Tony Hsieh has passed away at the age of 46 due to injuries he sustained in a fire. His legacy won’t be online advertising (LinkExchange) or e-commerce (Zappos), but rather servant leadership style of management and leadership and striving for work/life/play balance.
Hsieh’s emphasis on sustainability, service, culture and community stood out during a decade where the business and tech media focused on the blitzscaling nature of heavily-funded, break-things-ask-questions-later mindset permeated by the bro culture investors were underwriting.
While the world became mesmerized with Travis Kalanick’s at Uber, Adam Neumann’s at Wework, Hsieh had already cashed in his chips by selling Zappos for over a billion dollars to Amazon. By opting for stock, his fortune soared far above the price tag Zappos fetched.

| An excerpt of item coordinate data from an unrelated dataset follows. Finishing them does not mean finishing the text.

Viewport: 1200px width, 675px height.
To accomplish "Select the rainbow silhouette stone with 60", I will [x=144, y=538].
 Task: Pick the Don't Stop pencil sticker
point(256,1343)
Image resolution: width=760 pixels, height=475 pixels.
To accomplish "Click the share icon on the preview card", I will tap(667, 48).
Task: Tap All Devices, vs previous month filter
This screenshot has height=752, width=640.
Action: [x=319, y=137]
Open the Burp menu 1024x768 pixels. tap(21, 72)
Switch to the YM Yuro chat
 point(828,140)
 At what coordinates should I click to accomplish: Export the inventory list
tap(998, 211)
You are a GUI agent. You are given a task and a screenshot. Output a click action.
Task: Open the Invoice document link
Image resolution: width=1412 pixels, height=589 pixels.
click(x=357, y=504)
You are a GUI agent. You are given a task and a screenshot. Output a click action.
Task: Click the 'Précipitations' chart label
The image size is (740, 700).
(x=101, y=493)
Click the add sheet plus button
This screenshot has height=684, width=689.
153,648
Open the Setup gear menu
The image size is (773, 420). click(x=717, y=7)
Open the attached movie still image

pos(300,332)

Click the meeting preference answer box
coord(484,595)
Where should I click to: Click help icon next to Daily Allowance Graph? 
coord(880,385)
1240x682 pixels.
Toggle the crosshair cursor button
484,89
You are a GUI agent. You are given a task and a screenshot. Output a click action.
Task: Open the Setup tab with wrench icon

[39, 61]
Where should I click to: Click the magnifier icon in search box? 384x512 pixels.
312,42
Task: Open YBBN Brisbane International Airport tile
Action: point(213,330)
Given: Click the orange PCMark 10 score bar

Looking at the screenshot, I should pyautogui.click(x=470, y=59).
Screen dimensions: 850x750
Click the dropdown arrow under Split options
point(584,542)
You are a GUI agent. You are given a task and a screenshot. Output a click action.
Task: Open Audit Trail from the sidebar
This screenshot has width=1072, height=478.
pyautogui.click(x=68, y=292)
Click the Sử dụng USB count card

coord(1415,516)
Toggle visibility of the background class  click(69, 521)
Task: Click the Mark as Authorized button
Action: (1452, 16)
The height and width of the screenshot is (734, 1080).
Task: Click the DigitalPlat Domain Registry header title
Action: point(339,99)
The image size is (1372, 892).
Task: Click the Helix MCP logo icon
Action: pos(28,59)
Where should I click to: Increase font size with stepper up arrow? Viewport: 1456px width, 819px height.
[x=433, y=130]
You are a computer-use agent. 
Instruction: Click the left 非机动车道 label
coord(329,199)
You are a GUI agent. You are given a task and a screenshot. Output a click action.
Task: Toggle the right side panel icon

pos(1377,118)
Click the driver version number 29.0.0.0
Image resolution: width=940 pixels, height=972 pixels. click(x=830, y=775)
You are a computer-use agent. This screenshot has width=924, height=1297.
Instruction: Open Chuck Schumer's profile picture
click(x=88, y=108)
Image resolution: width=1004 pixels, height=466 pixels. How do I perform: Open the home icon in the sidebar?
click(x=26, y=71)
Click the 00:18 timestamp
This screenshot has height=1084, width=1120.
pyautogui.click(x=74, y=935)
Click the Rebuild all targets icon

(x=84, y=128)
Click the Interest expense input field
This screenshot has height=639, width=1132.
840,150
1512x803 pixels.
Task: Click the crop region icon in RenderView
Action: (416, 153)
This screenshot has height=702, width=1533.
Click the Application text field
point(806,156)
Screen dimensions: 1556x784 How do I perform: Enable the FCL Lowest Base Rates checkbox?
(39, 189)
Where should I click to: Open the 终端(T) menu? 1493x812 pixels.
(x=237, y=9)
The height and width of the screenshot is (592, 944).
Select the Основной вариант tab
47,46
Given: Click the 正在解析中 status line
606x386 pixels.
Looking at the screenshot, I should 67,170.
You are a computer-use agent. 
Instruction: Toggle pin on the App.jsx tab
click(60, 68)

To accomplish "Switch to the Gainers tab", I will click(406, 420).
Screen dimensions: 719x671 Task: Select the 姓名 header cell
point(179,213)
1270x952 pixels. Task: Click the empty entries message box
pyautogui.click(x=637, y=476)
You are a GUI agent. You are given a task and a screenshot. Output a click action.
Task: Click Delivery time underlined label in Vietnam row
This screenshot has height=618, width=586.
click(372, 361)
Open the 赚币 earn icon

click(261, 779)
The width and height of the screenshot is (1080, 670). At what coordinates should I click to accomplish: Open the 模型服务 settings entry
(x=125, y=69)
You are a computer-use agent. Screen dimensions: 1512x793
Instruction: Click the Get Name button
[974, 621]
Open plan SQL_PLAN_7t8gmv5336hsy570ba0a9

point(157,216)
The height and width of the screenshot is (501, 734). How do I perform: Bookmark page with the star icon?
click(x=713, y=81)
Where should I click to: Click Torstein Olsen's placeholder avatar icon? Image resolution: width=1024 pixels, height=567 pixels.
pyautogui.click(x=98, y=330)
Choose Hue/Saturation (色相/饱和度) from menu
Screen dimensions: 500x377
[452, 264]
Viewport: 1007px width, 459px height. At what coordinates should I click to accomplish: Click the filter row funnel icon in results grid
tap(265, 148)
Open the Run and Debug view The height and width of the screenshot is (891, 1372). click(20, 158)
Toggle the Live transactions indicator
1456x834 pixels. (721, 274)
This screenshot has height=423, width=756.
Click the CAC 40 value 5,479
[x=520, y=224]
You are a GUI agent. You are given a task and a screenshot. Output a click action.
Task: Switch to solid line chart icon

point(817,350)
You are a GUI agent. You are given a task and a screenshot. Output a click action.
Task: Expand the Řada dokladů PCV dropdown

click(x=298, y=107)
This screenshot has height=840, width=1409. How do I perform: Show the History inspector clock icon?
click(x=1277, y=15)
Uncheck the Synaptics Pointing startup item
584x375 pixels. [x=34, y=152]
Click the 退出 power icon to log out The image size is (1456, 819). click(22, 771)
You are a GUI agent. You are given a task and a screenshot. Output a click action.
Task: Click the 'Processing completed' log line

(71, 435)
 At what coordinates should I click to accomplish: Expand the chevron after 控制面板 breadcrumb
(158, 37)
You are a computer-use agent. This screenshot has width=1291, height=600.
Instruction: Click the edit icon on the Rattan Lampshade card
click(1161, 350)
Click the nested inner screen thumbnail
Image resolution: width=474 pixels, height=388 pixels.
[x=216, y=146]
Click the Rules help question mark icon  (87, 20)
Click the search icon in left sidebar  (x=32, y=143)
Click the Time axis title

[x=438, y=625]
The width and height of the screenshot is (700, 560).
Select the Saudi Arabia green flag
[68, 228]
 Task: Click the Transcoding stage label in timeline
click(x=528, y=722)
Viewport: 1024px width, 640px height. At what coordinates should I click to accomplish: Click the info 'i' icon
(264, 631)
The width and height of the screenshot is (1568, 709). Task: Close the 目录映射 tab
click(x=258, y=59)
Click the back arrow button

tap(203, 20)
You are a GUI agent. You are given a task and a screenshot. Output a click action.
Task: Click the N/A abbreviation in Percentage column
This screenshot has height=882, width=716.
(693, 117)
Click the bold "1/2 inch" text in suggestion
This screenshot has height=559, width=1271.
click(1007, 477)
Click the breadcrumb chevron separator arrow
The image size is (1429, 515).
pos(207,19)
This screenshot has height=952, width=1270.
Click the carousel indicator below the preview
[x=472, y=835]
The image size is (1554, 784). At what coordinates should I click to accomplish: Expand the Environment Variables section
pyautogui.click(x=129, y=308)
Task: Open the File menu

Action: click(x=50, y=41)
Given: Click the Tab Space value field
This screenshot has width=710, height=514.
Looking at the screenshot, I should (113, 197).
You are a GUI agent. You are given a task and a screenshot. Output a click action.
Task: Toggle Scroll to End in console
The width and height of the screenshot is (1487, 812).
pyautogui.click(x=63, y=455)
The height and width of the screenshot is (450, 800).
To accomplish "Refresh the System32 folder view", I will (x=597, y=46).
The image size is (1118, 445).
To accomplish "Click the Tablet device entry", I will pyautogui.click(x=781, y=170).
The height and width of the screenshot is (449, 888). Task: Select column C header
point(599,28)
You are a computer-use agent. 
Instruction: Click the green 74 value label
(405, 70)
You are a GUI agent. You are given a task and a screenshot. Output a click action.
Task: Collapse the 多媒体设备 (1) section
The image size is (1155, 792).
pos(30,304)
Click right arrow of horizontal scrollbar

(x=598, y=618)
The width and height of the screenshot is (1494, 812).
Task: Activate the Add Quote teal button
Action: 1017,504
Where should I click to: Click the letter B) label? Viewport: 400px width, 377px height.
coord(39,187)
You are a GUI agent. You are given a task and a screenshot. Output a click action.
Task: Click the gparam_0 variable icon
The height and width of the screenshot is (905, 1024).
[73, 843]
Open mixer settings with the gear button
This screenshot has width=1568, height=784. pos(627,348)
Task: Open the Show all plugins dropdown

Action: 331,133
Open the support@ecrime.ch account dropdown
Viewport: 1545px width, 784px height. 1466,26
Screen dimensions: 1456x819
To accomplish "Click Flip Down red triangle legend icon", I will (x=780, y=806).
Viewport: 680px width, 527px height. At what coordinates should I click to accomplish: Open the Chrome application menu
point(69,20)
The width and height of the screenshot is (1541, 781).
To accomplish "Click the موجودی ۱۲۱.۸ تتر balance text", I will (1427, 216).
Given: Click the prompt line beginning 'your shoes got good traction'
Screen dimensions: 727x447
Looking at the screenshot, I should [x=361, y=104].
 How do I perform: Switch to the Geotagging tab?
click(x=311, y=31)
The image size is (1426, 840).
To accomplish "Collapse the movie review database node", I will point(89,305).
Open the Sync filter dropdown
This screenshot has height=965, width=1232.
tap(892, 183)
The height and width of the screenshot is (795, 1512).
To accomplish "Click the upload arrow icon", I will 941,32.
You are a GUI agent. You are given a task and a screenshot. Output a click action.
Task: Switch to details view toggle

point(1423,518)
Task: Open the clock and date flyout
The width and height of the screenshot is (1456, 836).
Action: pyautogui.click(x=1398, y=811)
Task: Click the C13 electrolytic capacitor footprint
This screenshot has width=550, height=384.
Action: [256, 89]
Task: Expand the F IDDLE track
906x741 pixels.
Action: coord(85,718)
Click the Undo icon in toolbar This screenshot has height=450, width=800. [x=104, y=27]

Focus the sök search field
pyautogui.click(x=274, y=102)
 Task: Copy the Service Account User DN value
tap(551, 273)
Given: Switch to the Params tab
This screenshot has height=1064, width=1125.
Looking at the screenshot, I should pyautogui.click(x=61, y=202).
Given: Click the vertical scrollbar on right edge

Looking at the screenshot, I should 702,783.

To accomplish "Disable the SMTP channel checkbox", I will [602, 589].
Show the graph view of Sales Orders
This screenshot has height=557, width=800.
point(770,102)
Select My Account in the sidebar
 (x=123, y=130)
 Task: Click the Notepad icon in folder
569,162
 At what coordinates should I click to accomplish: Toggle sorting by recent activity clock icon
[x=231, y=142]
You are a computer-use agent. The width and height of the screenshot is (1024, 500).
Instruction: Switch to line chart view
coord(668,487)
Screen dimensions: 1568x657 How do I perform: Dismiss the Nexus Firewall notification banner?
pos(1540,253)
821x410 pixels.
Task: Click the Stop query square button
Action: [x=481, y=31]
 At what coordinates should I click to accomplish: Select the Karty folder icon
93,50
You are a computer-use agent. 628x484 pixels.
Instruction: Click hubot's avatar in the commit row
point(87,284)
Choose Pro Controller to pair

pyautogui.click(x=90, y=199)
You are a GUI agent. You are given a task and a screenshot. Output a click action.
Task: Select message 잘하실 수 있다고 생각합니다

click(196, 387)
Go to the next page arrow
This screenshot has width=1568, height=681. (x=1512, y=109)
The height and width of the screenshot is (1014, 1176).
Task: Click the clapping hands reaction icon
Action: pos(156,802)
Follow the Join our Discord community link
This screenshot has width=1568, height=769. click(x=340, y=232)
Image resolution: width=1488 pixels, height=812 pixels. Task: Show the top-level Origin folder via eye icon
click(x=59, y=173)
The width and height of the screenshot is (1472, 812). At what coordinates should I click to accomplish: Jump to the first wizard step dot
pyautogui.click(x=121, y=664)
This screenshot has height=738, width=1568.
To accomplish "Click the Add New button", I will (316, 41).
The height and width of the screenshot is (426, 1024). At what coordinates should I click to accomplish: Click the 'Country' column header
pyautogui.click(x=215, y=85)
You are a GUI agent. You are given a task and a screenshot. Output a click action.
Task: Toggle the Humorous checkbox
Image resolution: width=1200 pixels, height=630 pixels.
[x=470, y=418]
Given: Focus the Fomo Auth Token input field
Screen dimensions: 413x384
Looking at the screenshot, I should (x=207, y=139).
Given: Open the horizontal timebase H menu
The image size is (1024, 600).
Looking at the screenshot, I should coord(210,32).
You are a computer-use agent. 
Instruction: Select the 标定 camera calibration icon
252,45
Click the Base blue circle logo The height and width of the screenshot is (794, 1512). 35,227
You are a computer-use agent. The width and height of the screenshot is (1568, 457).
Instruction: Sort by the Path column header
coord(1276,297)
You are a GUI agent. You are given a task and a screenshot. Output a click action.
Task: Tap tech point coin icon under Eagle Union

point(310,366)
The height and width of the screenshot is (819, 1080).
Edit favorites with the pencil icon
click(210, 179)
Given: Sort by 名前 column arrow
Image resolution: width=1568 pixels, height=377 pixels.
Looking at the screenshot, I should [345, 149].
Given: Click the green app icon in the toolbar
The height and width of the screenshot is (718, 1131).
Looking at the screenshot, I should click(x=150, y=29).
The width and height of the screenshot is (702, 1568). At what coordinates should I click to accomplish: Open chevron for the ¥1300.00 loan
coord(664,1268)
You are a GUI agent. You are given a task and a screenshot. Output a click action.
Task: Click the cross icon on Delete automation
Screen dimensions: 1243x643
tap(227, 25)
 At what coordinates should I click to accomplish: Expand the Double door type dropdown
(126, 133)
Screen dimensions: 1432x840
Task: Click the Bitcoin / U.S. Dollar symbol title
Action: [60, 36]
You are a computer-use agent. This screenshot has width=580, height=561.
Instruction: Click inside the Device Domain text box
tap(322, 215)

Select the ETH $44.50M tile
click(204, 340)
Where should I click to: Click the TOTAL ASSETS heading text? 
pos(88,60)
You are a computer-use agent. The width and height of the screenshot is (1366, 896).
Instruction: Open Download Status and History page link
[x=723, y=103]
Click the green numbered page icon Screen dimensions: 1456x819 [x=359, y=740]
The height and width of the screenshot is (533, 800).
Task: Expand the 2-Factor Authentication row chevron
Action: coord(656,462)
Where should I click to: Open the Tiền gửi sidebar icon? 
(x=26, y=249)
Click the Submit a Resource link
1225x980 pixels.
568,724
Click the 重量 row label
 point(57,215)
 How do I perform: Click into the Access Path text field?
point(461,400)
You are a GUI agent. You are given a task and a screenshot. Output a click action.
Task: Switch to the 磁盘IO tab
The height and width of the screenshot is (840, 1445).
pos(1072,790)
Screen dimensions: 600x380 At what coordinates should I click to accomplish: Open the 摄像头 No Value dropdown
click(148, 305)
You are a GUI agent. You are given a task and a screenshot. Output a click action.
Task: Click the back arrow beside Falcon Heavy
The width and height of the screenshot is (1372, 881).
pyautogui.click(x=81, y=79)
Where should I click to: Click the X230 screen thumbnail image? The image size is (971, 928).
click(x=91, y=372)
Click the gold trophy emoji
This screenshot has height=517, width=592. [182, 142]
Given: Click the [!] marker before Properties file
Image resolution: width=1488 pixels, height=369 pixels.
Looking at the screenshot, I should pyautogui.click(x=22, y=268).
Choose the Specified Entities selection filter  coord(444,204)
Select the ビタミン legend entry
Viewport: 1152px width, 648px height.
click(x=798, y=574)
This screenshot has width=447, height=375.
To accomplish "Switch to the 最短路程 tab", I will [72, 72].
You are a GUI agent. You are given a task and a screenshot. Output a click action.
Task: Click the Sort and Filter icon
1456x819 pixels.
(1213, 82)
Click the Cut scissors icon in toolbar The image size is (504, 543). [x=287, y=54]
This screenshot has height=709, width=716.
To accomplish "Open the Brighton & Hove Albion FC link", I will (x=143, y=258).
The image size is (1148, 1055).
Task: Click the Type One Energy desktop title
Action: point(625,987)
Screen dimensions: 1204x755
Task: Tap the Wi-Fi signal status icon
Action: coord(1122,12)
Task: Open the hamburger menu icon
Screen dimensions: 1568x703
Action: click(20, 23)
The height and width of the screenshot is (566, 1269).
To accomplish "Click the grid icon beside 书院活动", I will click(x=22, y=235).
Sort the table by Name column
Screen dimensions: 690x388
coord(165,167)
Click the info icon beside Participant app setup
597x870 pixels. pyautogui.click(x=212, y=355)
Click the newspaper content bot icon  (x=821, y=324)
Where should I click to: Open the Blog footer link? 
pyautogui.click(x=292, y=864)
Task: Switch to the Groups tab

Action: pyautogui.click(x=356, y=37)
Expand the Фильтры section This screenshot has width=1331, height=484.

Throughout the 2010s, he built and reinvigorated a literal, physical, real world community: he moved Zappos to Las Vegas to build a bigger customer service operation, run under a particularly strong ethos of flat management aimed at empowering and inspiring employees.
Those results were mixed, but his legacy and impact will only grow clearer over time.
Under his leadership, Zappos switched to a bottom-up, individual-focused management style: Holacracy, which was known for doing away with traditional hierarchies and titles. Rather, he relied on a community-style leadership. While Zappos and Hsieh moved away from Holacracy, those tenets remained vital and influential to a new breed of leaders.
He wasn’t just a brilliant visionary entrepreneur who built and sold two startups to Seattle stalwarts Microsoft and Amazon; his emphasis on culture, community, service and generous nature made him a great human being.
“Delivering happiness was always his mantra, so instead of mourning his transition, we ask you to join us in celebrating his life.”